Mireille Knoll, 82 ans, vivait paisiblement dans son appartement
parisien avec l’humilité que lui procurait une frugale pension. Elle vivait au
deuxième étage d’un immeuble qui en compte dix, au plein cœur du XIème
arrondissement et sa gentillesse était connue de tous.
On savait qu’elle avait porté l’étoile durant les sombres années
de l’occupation et que c’est de justesse qu’elle avait échappé à la rafle du
Vel d’Hiv, en 1942. Mireille était juive et c’est parce qu’elle était juive et donc
présumée riche qu’on l’a retrouvée morte, lardée de coups de couteau, son corps en partie carbonisé, ce sinistre
vendredi 23 mars 2018.
Deux individus sont soupçonnés de ce crime dont un qui connaissait
la victime pour lui avoir souvent rendu service, en qualité de voisin « attentionné ».
Son complice présumé affiche un autre profil, celui du radicalisé. Il aurait
crié « Allah Akbar » en commettant les faits.

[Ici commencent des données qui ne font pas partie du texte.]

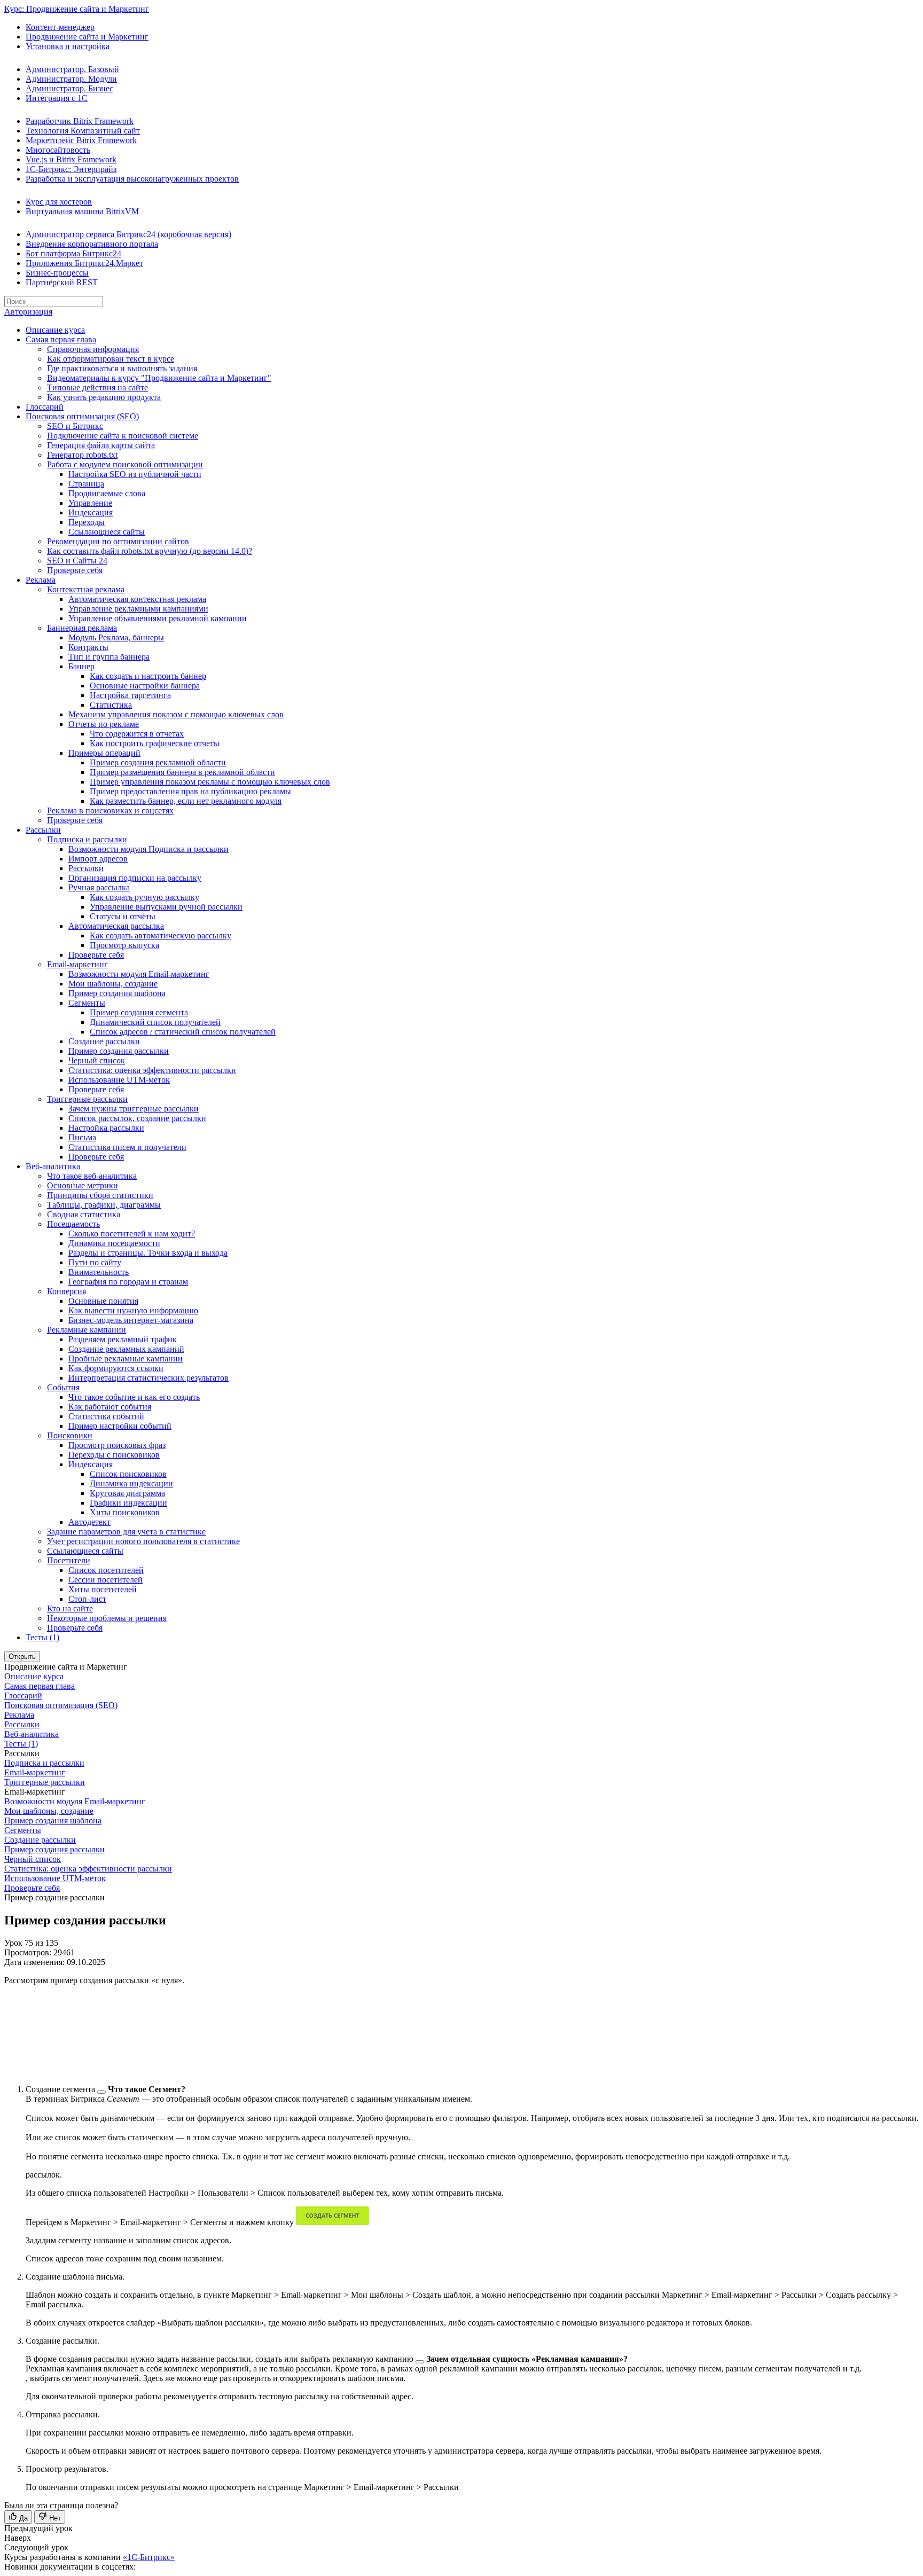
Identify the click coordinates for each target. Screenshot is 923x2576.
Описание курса (55, 329)
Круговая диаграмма (127, 1493)
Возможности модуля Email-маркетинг (138, 973)
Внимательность (98, 1272)
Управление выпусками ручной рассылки (166, 906)
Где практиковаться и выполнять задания (122, 368)
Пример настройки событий (119, 1425)
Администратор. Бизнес (69, 88)
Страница (86, 483)
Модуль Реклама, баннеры (116, 637)
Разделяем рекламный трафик (122, 1339)
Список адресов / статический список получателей (183, 1031)
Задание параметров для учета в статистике (126, 1531)
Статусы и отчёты (122, 916)
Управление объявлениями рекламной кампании (157, 618)
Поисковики (69, 1435)
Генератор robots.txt (82, 454)
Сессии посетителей (105, 1579)
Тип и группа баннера (109, 656)
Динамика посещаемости (114, 1243)
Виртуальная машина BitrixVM (82, 211)
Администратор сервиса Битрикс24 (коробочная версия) (128, 234)
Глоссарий (45, 406)
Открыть (22, 1657)
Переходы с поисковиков (114, 1454)
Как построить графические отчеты (155, 743)
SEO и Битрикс (75, 425)
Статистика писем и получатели (127, 1147)
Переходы (86, 522)
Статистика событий (106, 1416)
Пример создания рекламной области (158, 762)
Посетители (68, 1560)
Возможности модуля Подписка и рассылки (148, 849)
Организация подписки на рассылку (134, 877)
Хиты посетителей (102, 1589)
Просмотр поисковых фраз (117, 1445)
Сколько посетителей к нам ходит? (131, 1233)
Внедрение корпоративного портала (92, 243)
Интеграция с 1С (57, 98)
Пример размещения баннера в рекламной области (182, 772)
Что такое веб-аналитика (92, 1175)
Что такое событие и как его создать (134, 1396)
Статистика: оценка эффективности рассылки (152, 1070)
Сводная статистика (83, 1214)
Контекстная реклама (85, 589)
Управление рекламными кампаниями (138, 608)
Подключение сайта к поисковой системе (122, 435)
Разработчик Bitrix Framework (80, 121)
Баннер (81, 666)
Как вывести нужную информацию (133, 1310)
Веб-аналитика (53, 1166)
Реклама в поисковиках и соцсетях (110, 810)
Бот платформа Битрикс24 (73, 253)
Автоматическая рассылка (116, 925)
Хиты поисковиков (125, 1512)
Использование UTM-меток (119, 1079)
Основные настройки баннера (145, 685)
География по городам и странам (128, 1281)
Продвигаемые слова (106, 493)
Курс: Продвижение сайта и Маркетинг (76, 8)
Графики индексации (128, 1502)
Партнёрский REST (62, 282)
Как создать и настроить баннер (148, 675)
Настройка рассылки (106, 1127)
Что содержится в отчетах (137, 733)
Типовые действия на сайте (97, 387)
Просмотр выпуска (124, 945)
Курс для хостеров (59, 201)
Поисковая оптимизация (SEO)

Ainsi, Mireille a-t-elle été tuée pour sa religion et pour mille
préjugés colportés sur le dos des enfants d’Israël. Son corps a été sacrifié
sur l’autel de l’antisémitisme que ravivent de vieilles rancunes haineuses
teintées de bêtises ineffables.
Mireille a été assassinée pour sa richesse présumée (les juifs ne
sont-ils pas tous riches ?) et pour sa prétendue haine des Arabes (les Juifs ne persécutent-ils
pas les Palestiniens en les parquant dans de ghettos ou en colonisant leur
territoire ?)
D’antisémitisme en antisionisme, les amalgames s’amoncellent sur
le dos d’une communauté qui tremble à la simple idée d’oser porter la kippa ou
de se rendre à la synagogue.
Ce mercredi 28 mars, une marche blanche a rendu hommage à la
victime octogénaire.
Une longue foule a défilé dans Paris pour honorer la mémoire de
Mireille et surtout pour clamer que la bête immonde ne devait plus rejaillir de
l’ombre.
Mais la marche blanche se teinta de noir ! Jean-Luc
Mélenchon, chef des Insoumis et Marine Le Pen, leader du FN, avaient cru bon participer à ce cortège citoyen et humaniste.

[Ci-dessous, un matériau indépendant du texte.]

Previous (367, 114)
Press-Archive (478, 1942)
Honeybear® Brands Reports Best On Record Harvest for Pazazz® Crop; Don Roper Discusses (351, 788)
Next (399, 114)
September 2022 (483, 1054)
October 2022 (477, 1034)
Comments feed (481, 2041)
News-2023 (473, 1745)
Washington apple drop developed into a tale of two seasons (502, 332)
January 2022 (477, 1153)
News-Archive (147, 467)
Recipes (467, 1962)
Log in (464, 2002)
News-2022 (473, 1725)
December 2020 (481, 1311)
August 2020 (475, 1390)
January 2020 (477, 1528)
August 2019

Ils ont été copieusement conspués et acculés au décrochage ! La
manifestation qui se disait « pacifique » a dérapé pour se transformer en tribunal.

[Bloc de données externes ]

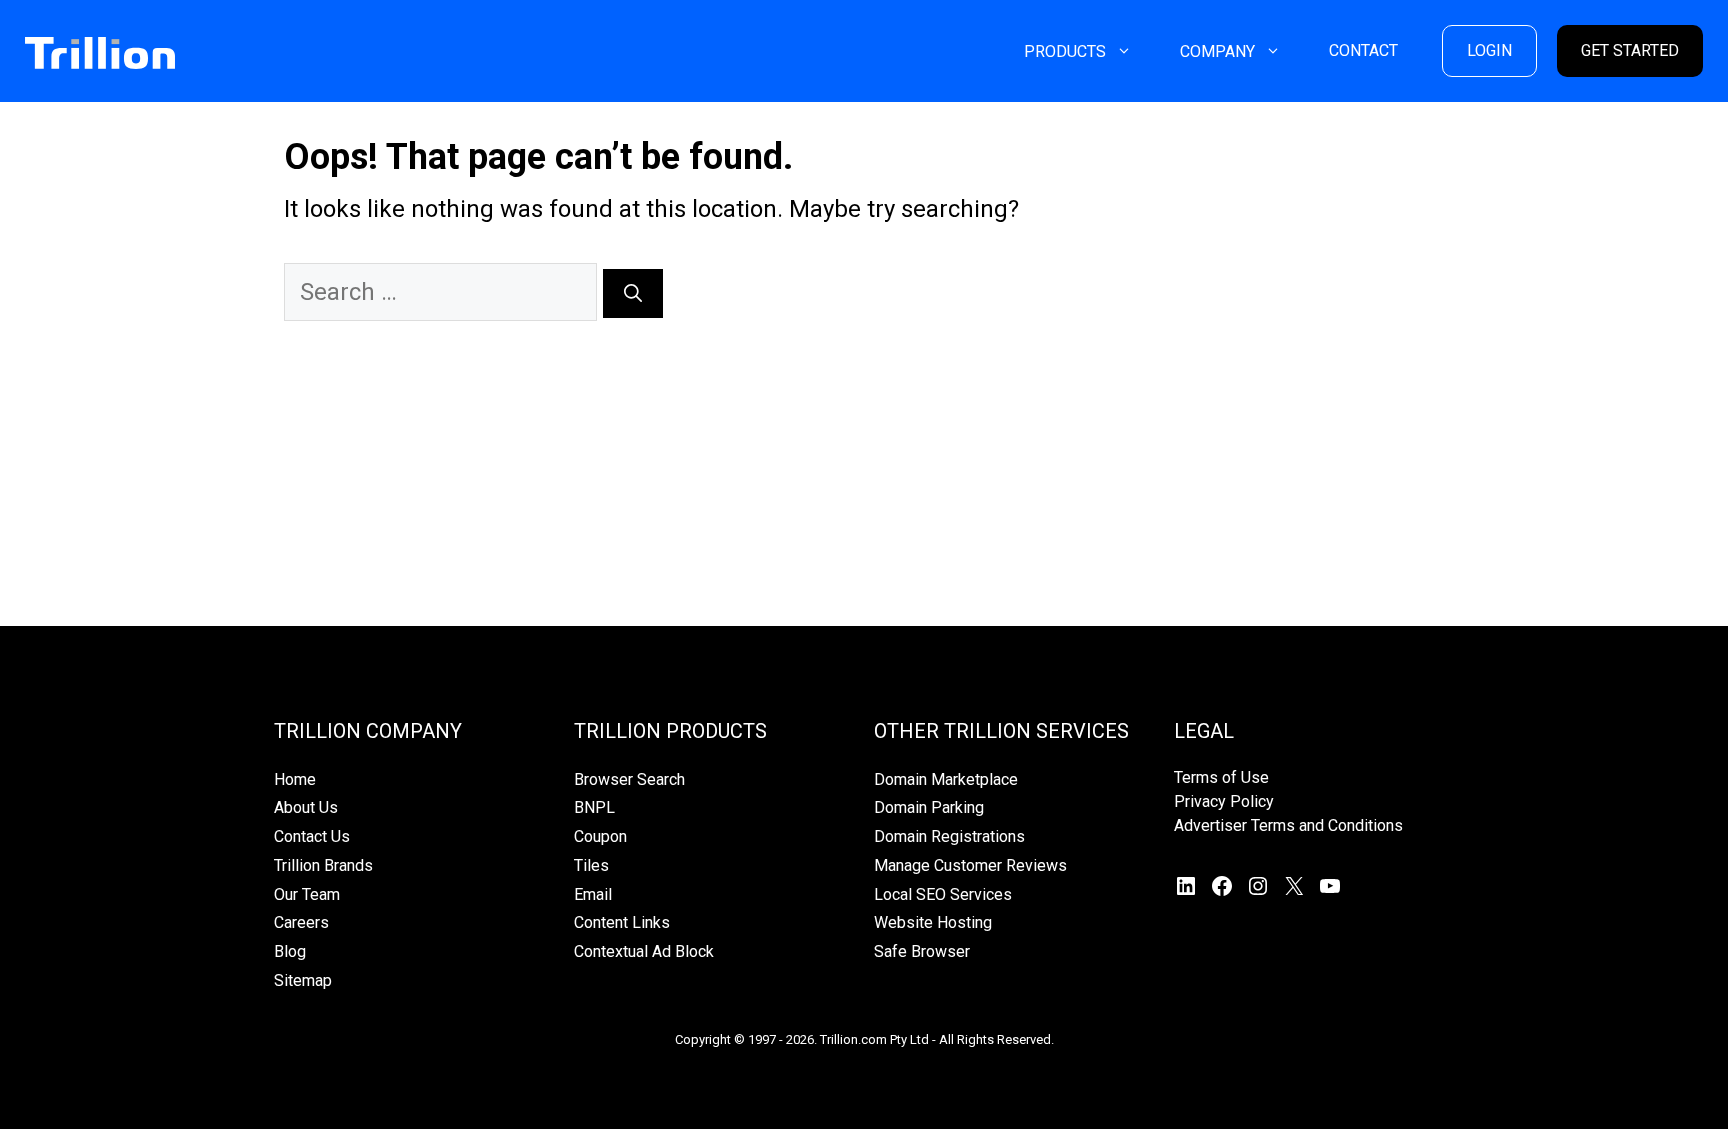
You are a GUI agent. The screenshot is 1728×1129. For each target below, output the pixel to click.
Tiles (591, 865)
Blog (290, 951)
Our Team (307, 894)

Les deux représentants politiques paient encore le poids des
amalgames. Marine écope du carton rouge que son père aurait dû obtenir pour ses
positions révisionnistes sur la Shoah. Mais Jean-Marie n'était pas là, occupé sans doute à dédicacer son livre de mémoires dans une quelconque librairie de France.
La fille a beau vouloir tuer le père,
elle hérite d’une idéologie sulfureuse.
Quant à Mélenchon, on lui reproche sûrement ses petites phrases
pro-palestiniennes. Il est victime de la terrible confusion. On peut être antisioniste,
condamner l’hégémonie d’Israël voulue par Netanyahu, sans pour autant porter le
fard infâme de l’antisémite !
Le fils de Mireille, Daniel Knoll, a d’ailleurs bien résumé l’ineptie
d’une telle violence au cœur d’une manifestation qui se voulait humainement
militante :
"Je pense
qu’aujourd’hui toute la France aurait dû être unie. Peu importe de quel parti
on vient, je m’en fous… Je pense qu’il y a des gens biens partout, dans toutes
les religions, tous les partis, toutes les couleurs de peau. Et il y a des
abrutis, et chez nous aussi il y a des abrutis. Je le reconnais et je ne leur
donne pas raison. Tout le monde aurait dû défiler dans le calme !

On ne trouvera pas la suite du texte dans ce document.